Desa Seulekat merupakan salah satu Desa yang berada di Kabupaten Aceh Selatan, Provinsi Aceh. Desa ini langsung berbatasan dengan hutan Kawasan Ekosistem Leuser. Hampir seluruh masyarakat di desa tersebut bermata pencaharian sebagai petani. Namun, selama satu tahun terakhir masyarakat tidak lagi berani bekerja ke kebun. Hal ini disebabkan karena adanya harimau yang berkeliaran dan telah memangsa dua korban. Berdasarkan hasil wawancara yang dilakukan oleh Yayasan SINTAS Indonesia dan Forum Konservasi Leuser dengan masyarakat Desa Seulekat, setiap gunung di desa mereka masih dihuni oleh kucing besar pulau Sumatera ini.
Kejadian meresahkan tersebut akhirnya terjadi lagi pada hari Senin (7/1/2022). Amri Mus (68 tahun), menyebutkan bahwa dirinya mengalami luka akibat cakaran harimau sumatera pada tangan kanan. Kejadian berlangsung saat Amri Mus sedang memanen sawit dikebunnya. Ia melihat sebuah bayang-bayang berwarna kuning diantara pohon pinang. Mengira bahwa bayang-bayang tersebut berasal dari daun pinang yang telah menguning, sehingga ia pun melanjutkan kembali pekerjaanya. Bak jatuh tertimpa tangga, seekor harimau sumatera secara tiba-tiba sudah berada dibelakang punggungnya.
Dengan rasa terkejut dan juga takut, Amri Mus mencoba untuk berbicara dengan sang harimau yang ia panggil dengan sebutan nenek. “Nenek sedang apa disini? Ini adalah tempat warga mencari rezeki, tempat nenek di hutan”. Seakan mengerti apa yang dikatakan oleh Amri Mus dan merasa tersinggung, sang harimau berdiri dengan dua kakinya di hadapan Amri Mus dan langsung mencakar tangannya. Beberapa saat setelah perkelahian dengan sang harimau, Amri Mus yang menyadari di tangannya terdapat alat panen sawit pun langsung menusuk dada harimau sebanyak tiga kali. Setelah ketiga kalinya, akhirnya harimau tersebut jatuh dan berdiri kembali dengan empat kaki. Menyadari bahwa ini adalah kesempatan untuk melarikan diri, Amri Mus berjalan mundur dengan pelan seraya ditatap tajam oleh sang harimau. Ketika sudah merasa sedikit ada jarak, Amri Mus pun langsung melarikan diri ke dekat kampung dengan tangan yang sudah berdarah. Sampai akhirnya ia dibantu oleh warga.
Saya bergidik mendengar cerita Amri Mus yang langsung berhadapan dengan harimau sumatera. Lanjut Amri Mus, setelah kejadian tersebut Kepala Desa Seulekat melaporkan kejadian yang terjadi kepadanya ke pihak Balai Konservasi Sumber Daya Alam (BKSDA) Aceh. Pihak BKSDA juga memasang perangkap untuk menangkap harimau tersebut. Sayangnya, dua minggu setelah perangkap di pasang, harimau tidak kunjung. Entah kemana sang harimau pergi.

::::

# YANG HARUS DIKERJAKAN
1. Tulis ulang bagian teks tentang harimau sumatera, mulai dari "Saya bergidik mendengar" dan berlanjut sampai "sang harimau pergi.", lalu ganti "Amri Mus" dengan "Pak Amri".
2. Ubah entri-entri, mulai dari baris yang memuat "Serviceportal Aloysius –" dan berlanjut sampai akhir entri, menjadi CSV dua kolom bernama teks dan jawaban, dengan satu baris untuk setiap entri, masing-masing nilai dalam satu kolom berkutip dan jeda baris diganti spasi. Jangan sertakan gambar dalam hasilnya.
Teks tentang harimau sumatera dan entri-entri di sini tidak saling berkaitan.

# DATA TUGAS

::::

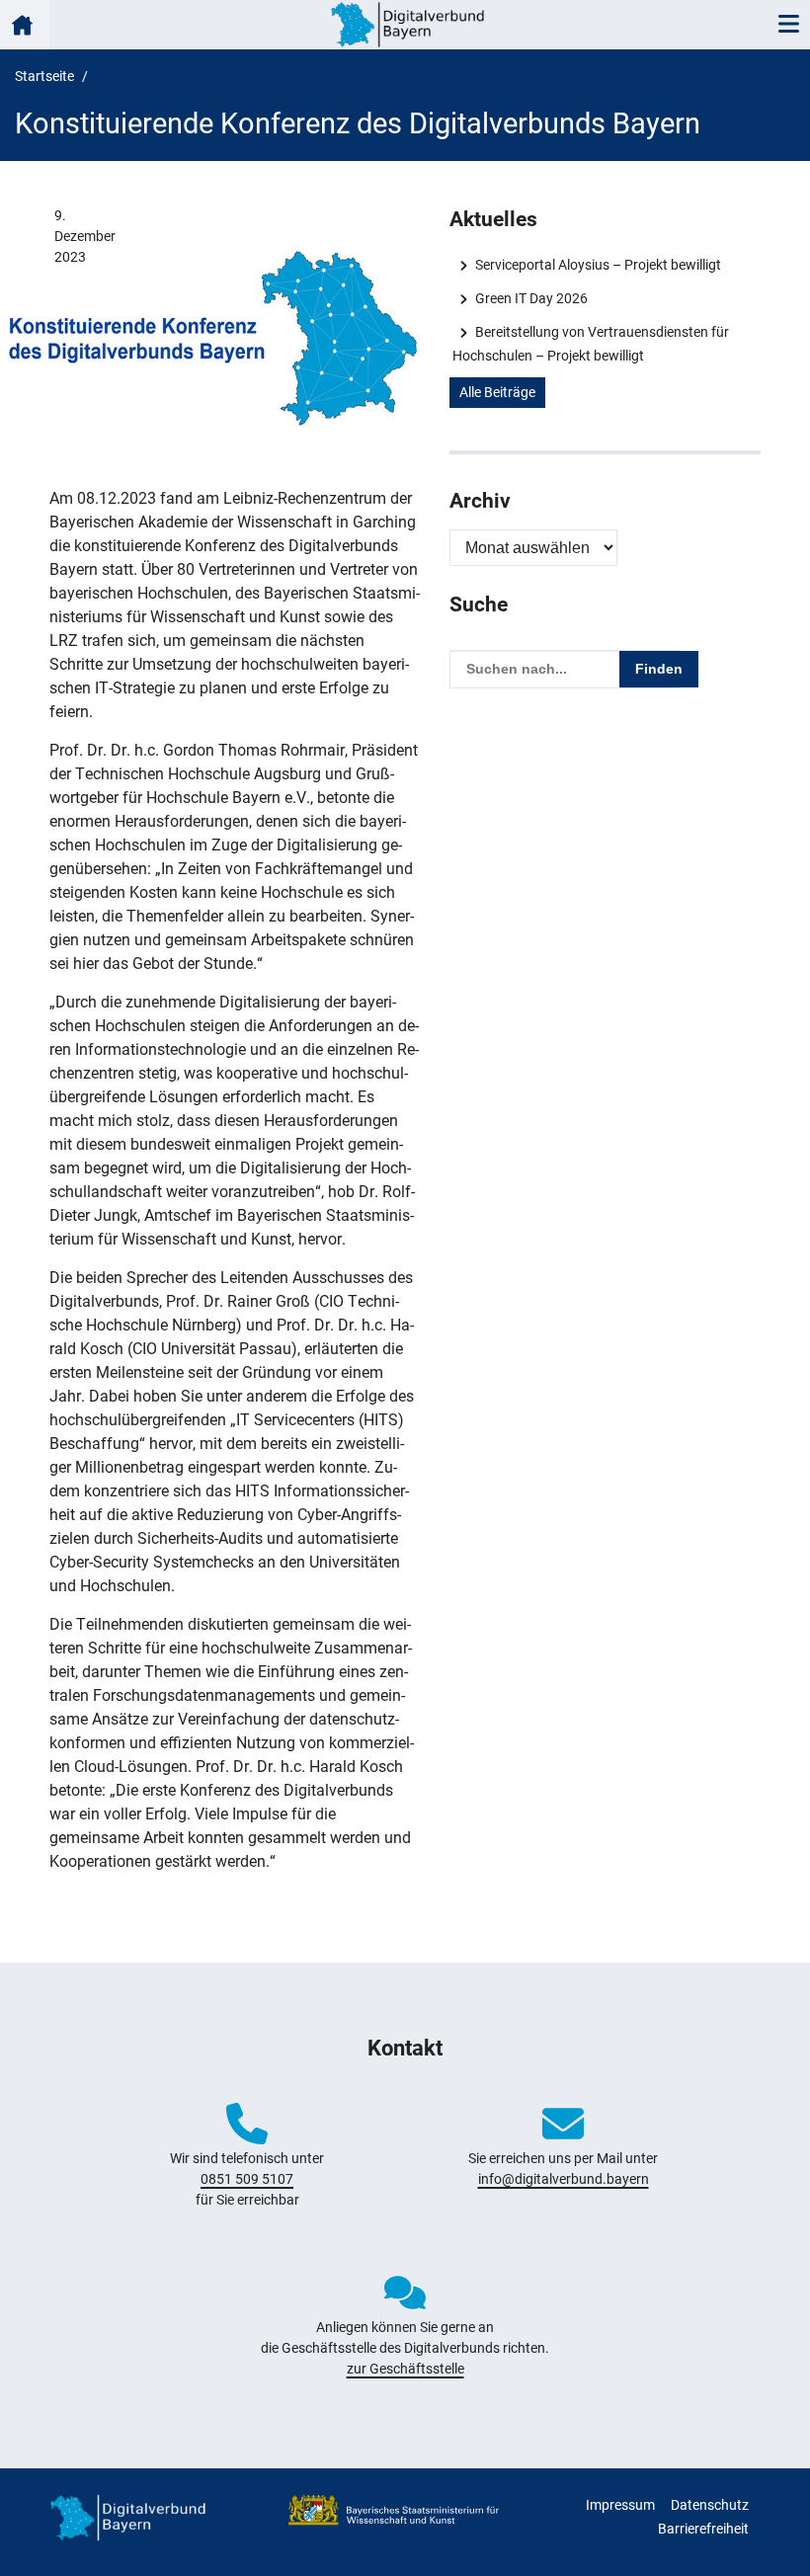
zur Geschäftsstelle (405, 2368)
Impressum (620, 2505)
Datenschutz (710, 2505)
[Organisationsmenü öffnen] (24, 24)
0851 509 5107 (247, 2179)
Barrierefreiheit (703, 2528)
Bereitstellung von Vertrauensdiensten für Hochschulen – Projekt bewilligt (590, 343)
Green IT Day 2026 (531, 298)
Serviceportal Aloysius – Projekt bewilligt (597, 265)
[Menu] (788, 24)
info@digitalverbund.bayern (563, 2179)
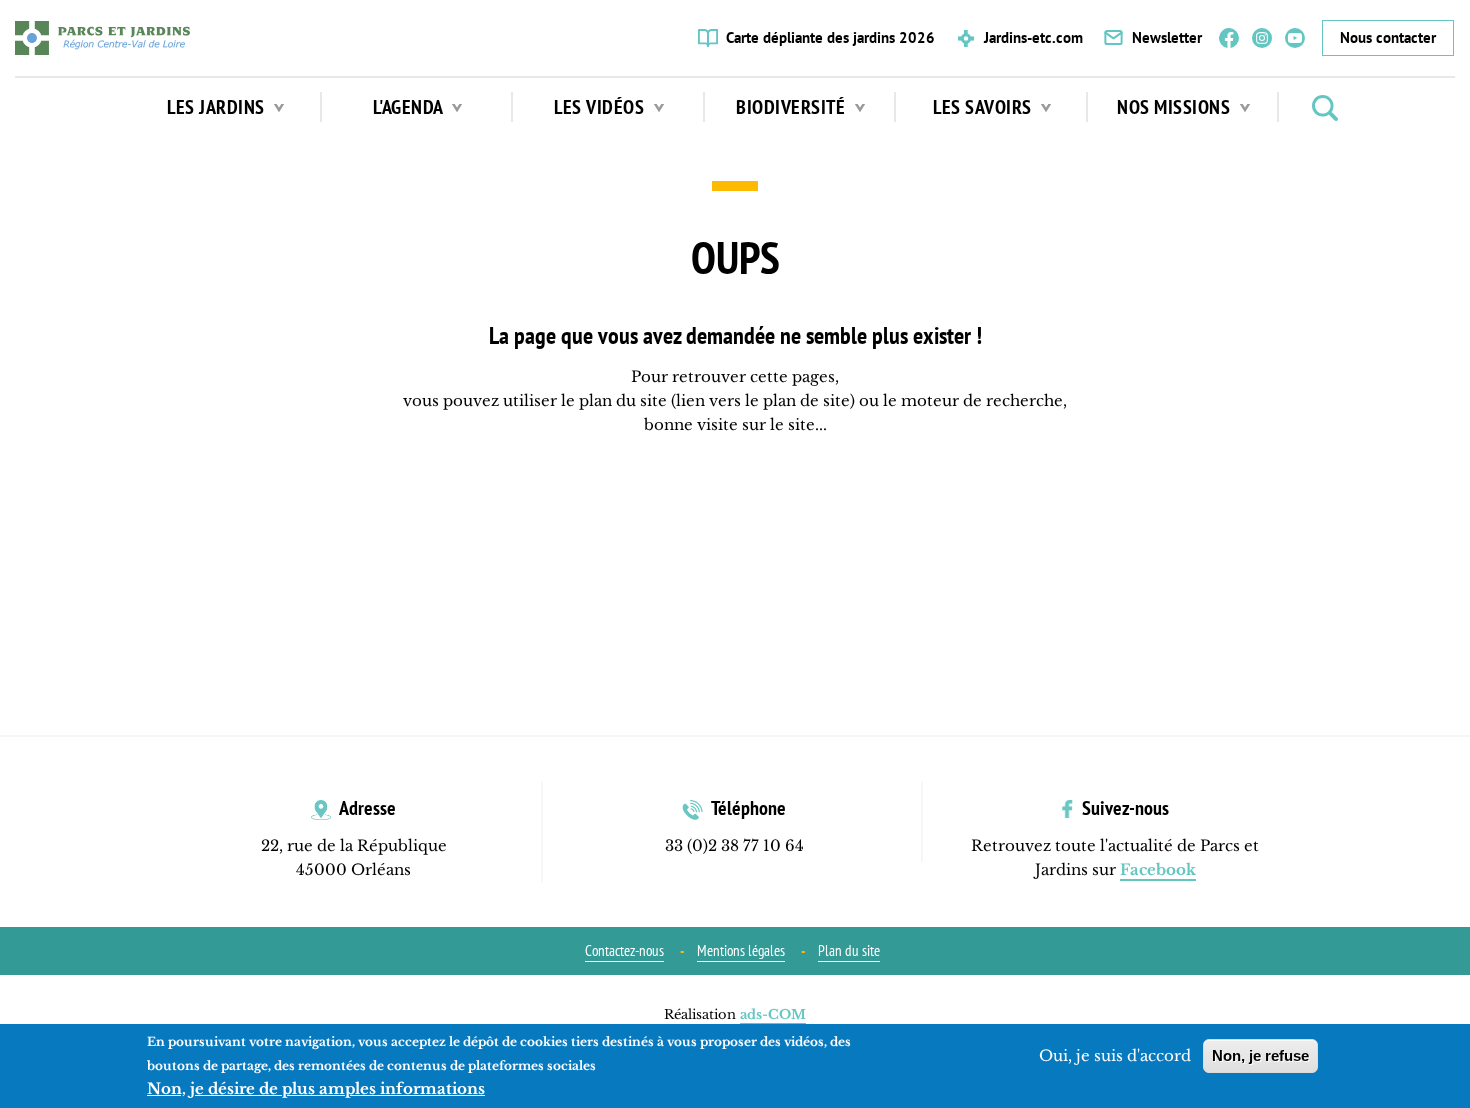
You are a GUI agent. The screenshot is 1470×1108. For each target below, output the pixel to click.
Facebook (1229, 38)
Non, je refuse (1260, 1055)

::::

# HASIL PENGERJAAN
1.
Saya bergidik mendengar cerita Pak Amri yang langsung berhadapan dengan harimau sumatera. Lanjut Pak Amri, setelah kejadian tersebut Kepala Desa Seulekat melaporkan kejadian yang terjadi kepadanya ke pihak Balai Konservasi Sumber Daya Alam (BKSDA) Aceh. Pihak BKSDA juga memasang perangkap untuk menangkap harimau tersebut. Sayangnya, dua minggu setelah perangkap di pasang, harimau tidak kunjung. Entah kemana sang harimau pergi.

2.
teks,jawaban
"Serviceportal Aloysius – Projekt bewilligt","(597, 265)"
"[Menu]","(788, 24)"
"info@digitalverbund.bayern","(563, 2179)"
"You are a GUI agent. The screenshot is 1470×1108. For each target below, output the pixel to click. Facebook","(1229, 38)"
"Non, je refuse","(1260, 1055)"